### Aim of the task
Can you edit the Pat Metheny concert review by rewriting the stretch starting with "LOL. I bet he" and going on through "anything like that.", replacing "Orchestrion" with "contraption"?

---------- Text block ----------

Pat Metheny - Zero Tolerance For Silence (1994)Last Monday night, my parents and I ended up witnessing a Pat Metheny performance in Chicago's Orchestra Hall because my aunt and uncle convinced us to drop 150 dollars on it, I guess. Apparently Metheny was there to show off some new gadgets, an incredibly complex system of automated sound-generating doohickies that coalesced to form what he called his "
Orchestrion." Basically, Metheny chose from an arsenal of guitars throughout the night on which he would play in front of a wall of drums, vibra/xyla/marimbaphones, piano, some weird bottle things, and a number of other instruments that were all triggered to respond to tones that Metheny played or foot pedals that he controlled. I'm pretty sure he worked on it all with a team of brilliant engineers to get everything just right. This massive setup served him in both his composed and improvised pieces. It was so remarkable and complex that he and the audience's more enthusiastic contingent seemed to think that it was worth listening to for two and a half hours. It wasn't, though, and ultimately didn't amount to much more than Pat Metheny's New Age MIDI Orchestra. That's right, boringass music that consists of a guy happily shredding over what were more or less backing tracks that, despite Metheny and his little helpers' attempts to choke some slightly more human dynamic range out of this inherently stiff robot technology, still sounded like unengaging Casiotone demo tracks blown to widescreen proportions.
This guy, though. He's always been known to test people's patience in between the good shit. Wait, does he even
have good shit? Who the fuck listens to "
Pat Metheny"???? "
Jazz" fans???
LOL. I bet he has a lot of "fusion" albums to his name. Hoo, that's rich.
Back to the patience testing, though. The guy is fond of exploring uncharted territory and taking YOU, the listener, along with him! Sometimes this means subjecting people to the Orchestrion and sometimes it means dicking around with weirdass custom-made eastern double neck 200 string guitars. It does not always mean "decent music" or "an ensemble unit conjuring some killer energy that might make things at least the tiniest bit engaging" or anything like that.

---------- Supplied material ----------

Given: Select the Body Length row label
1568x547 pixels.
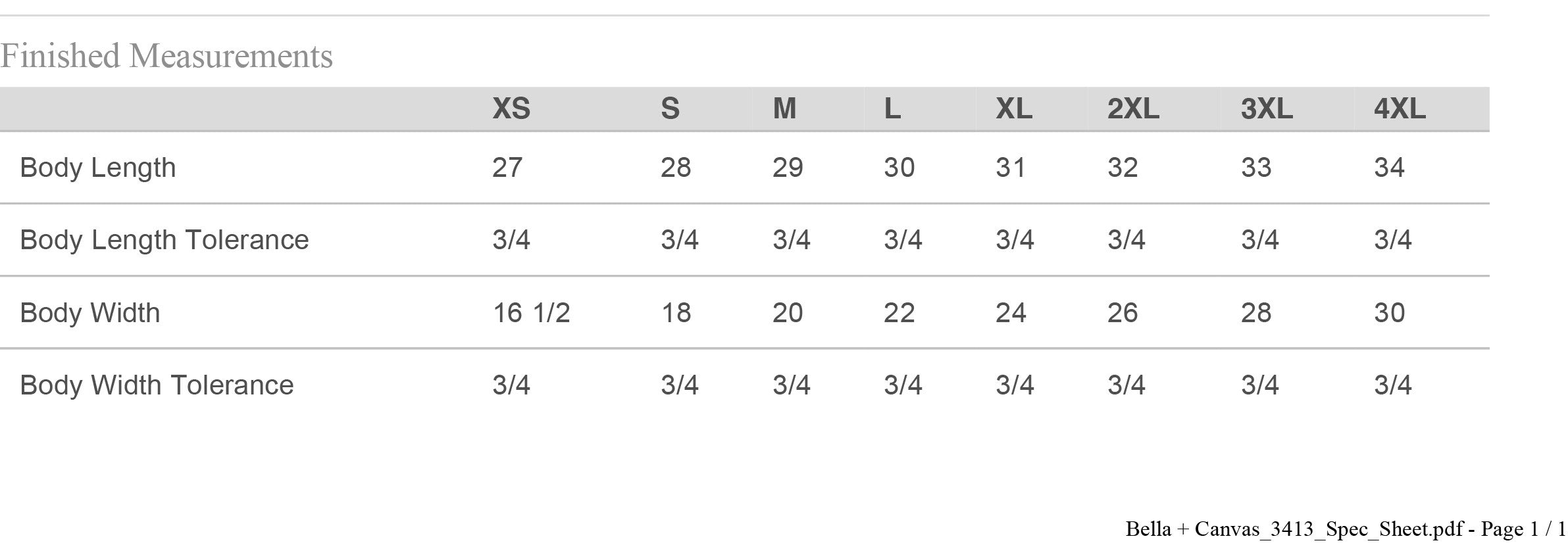Looking at the screenshot, I should pos(98,168).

----------

### Solution to the problem
LOL. I bet he has a lot of "fusion" albums to his name. Hoo, that's rich.
Back to the patience testing, though. The guy is fond of exploring uncharted territory and taking YOU, the listener, along with him! Sometimes this means subjecting people to the contraption and sometimes it means dicking around with weirdass custom-made eastern double neck 200 string guitars. It does not always mean "decent music" or "an ensemble unit conjuring some killer energy that might make things at least the tiniest bit engaging" or anything like that.